----- RECORDS

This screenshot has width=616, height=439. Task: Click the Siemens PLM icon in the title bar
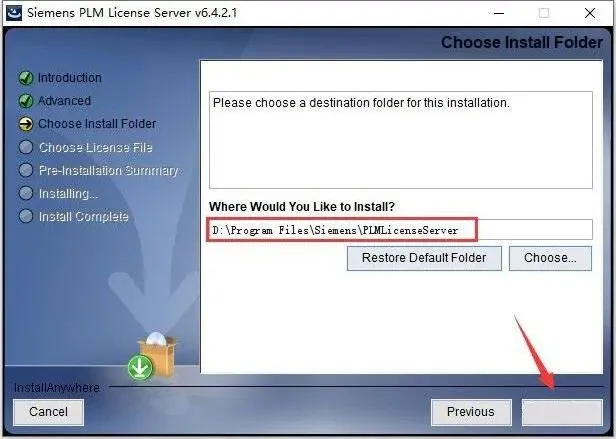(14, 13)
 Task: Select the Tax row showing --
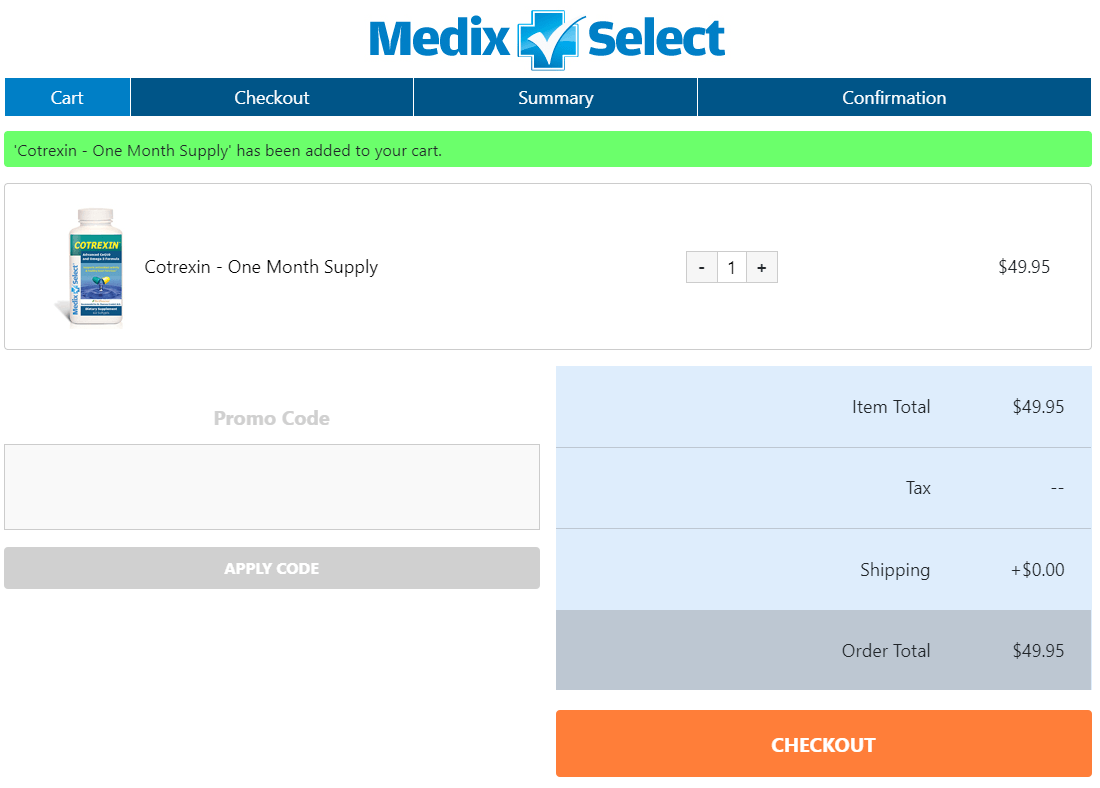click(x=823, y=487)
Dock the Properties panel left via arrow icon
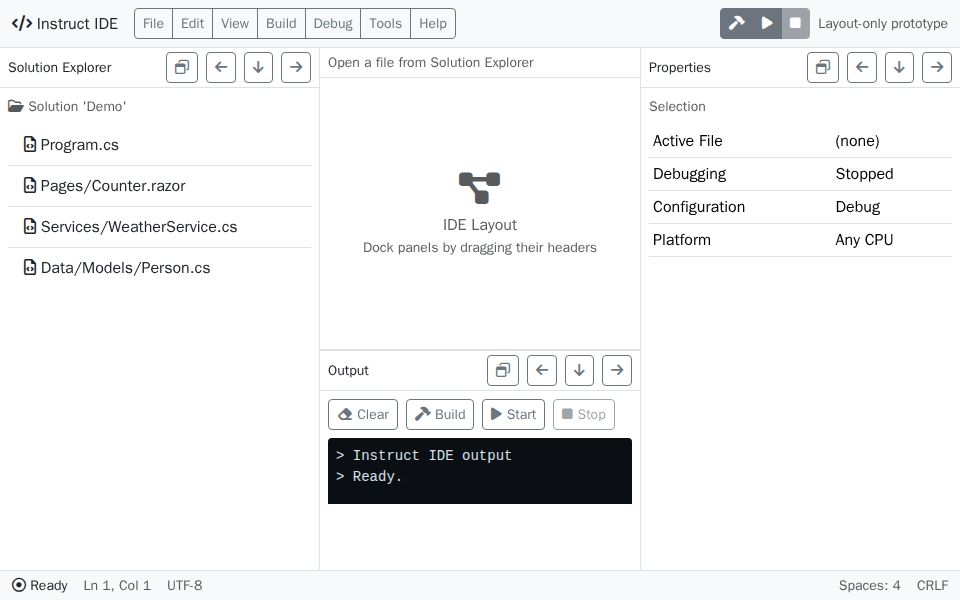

----------

= WHAT TO DO =
Output the data exactly. Pictures don't belong in the result.

= TASK RESULT =
This screenshot has width=616, height=439. Task: Click the Siemens PLM icon in the title bar
(14, 13)
 Task: Select the Tax row showing --
click(x=823, y=487)
Dock the Properties panel left via arrow icon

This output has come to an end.